Mas no hay que ir muy lejos para constatar qué difícil es hablar en español. Al interior del país, hay palabras que se usan en Antioquia, por ejemplo, pero no deben usarse en la Costa Caribe, o en la Pacífica, o en Los Llanos, o en Bogotá, o en Pasto. Contamos también con nuevos vicios tipo “colocar”, “regalar” o el detestable dequeísmo que expandieron los futbolistas. Y con las simplificaciones adquiridas por el uso de las redes sociales, que allí están muy bien, pero sacadas de contexto pueden llegar a hacer del lenguaje un montón de sonidos ininteligibles.

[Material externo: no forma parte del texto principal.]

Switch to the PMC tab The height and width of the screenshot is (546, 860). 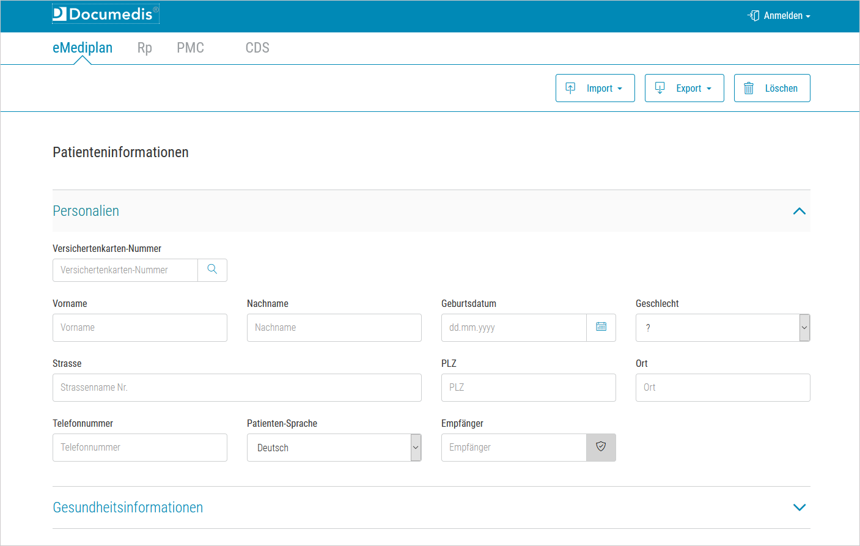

Y, como si todo lo anterior fuera poco, a las palabras les brotaron genitales. Para empezar, tendríamos que hablar de las palabras hembras y las palabras machos. Suena a caricatura, pero no lo es. A esos extremos nos han llevado las susceptibilidades de ciertos colectivos feministas a ultranza, que tienen razón en señalar la tendencia masculina de los plurales en el español pero, no, en tratar de imponer el reconocimiento de las mujeres en la sociedad —por el que se ha venido luchando desde hace tanto tiempo y con tan merecidos logros, y en el que falta aún buen trecho por recorrer—, mediante la sexificación de los discursos: los adolescentes y las adolescentes, los jóvenes y las jóvenes, los mayores y las mayores, los presidentes y las presidentas, los directivos y las directivas. Qué mamera, caray. Sobre todo porque es lenguaje tipo bisoñé: artificio de ocasión.

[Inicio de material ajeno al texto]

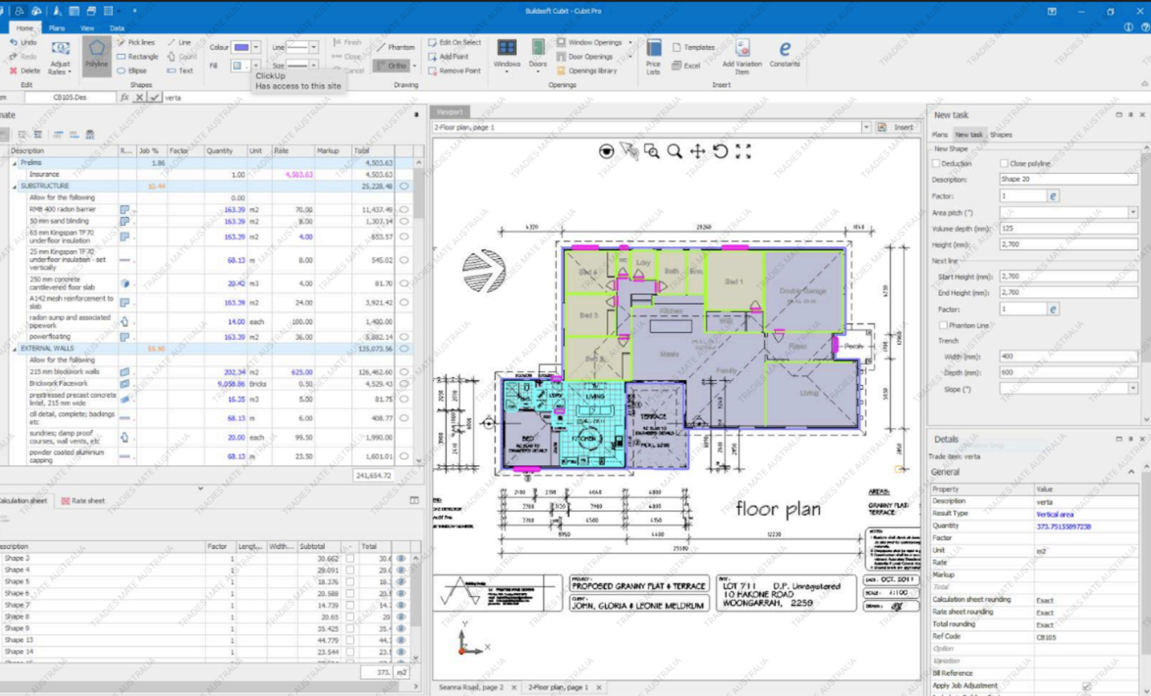Click the fit-to-screen icon in viewport
The image size is (1151, 696).
743,151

No imagino a la activista que una vez me recriminó en un programa de televisión, que yo conducía, por no marcar diferencia entre sujetos y sujetas, individuos e individuas, y miembros y miembras, hablando de esa manera ridícula en su vida diaria. Insoportable. Y con su perdón y el de sus seguidoras, inoficioso, incluso frívolo. La Real Academia de la Lengua, en vista del carácter impositivo que ha ido adquiriendo esta modalidad de fisgonear el sexo que lleva cada vocablo, antes de abrir la boca publicó y respaldó por unanimidad —con el apoyo de cientos de lingüistas—, el estudio Sexismo lingüístico y visibilidad de la mujer. Entre otras cosas dice: “Hay acuerdo general entre los lingüistas en que el uso no marcado del masculino para asignar los dos sexos está firmemente asentado en el sistema gramatical español, como lo está en el de otras muchas lenguas románicas y no románicas, y también en que no hay razón para censurarlo”.

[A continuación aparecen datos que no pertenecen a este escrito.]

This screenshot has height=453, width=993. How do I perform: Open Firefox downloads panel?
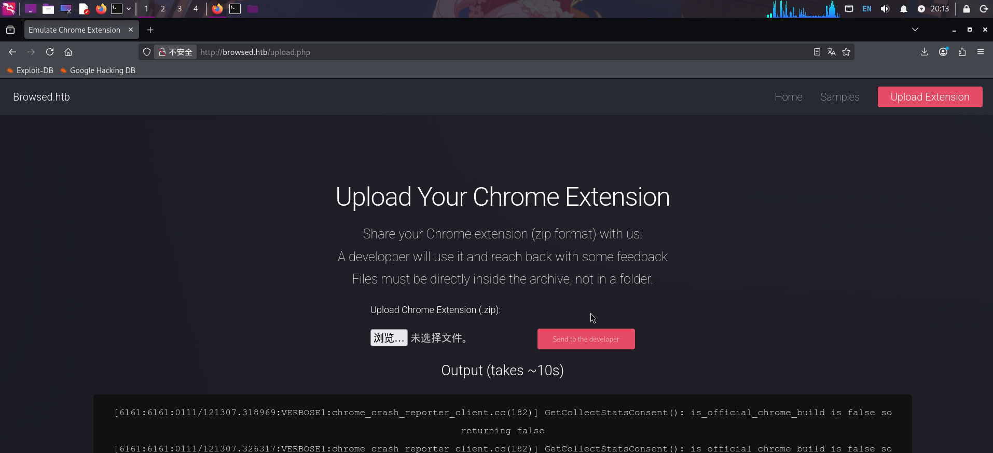[x=924, y=52]
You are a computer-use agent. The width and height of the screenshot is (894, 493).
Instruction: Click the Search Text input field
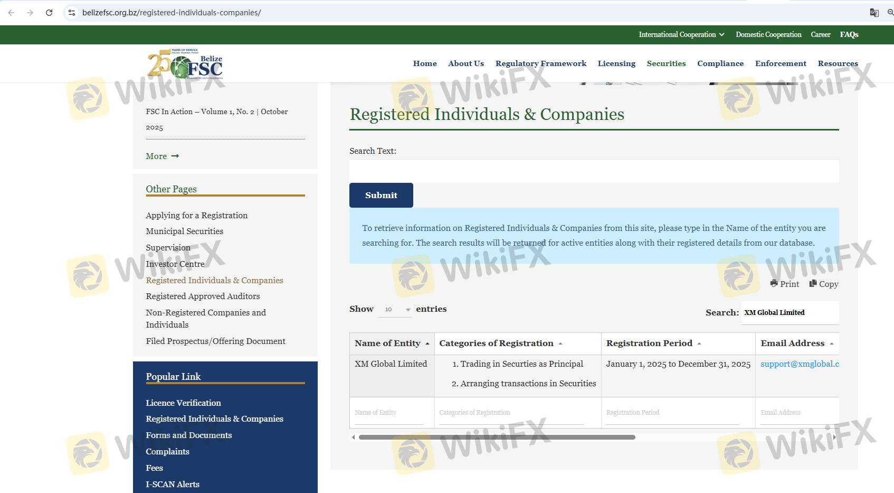(x=594, y=171)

Que la RAE es retrógrada. Pues claro. Al igual que todas las academias de la lengua del planeta, su función, antes que innovar, es cuidar la pureza de la lengua para que no se la trague el parlache y para conservar siquiera un mínimo común denominador entre quienes la hablan. Que asume posiciones políticas. Pues claro. ¿Qué o quién no? Que es sexista. Pues no tengo idea, ni me afecta para nada. Pertenezco a una familia de aplastante mayoría femenina. Estoy llena de tías, de primas, en mi casa somos cinco mujeres –mamá y cuatro hijas– y mi papá siempre hablaba de “nosotras seis”, sin que por eso perdiera su condición masculina o su importancia; tengo una hija y cinco sobrinas, y una convicción profunda de mi visibilidad como ser humano que va muy por encima de los usos genéricos de la lengua.

En mi calidad de mujer no me siento discriminada, cuando bajo las expresiones los hombres, los padres, los periodistas, nos incluyen a unos y otras. (Igual, ningún hombre debe sentirse así cuando bajo la expresión las víctimas, nos incluyen a unas y otros). Lo entiendo, me doy por aludida. Así que la controversia me importa un pepino. ¿O una pepina? Mejor dicho, me parece una pepinada.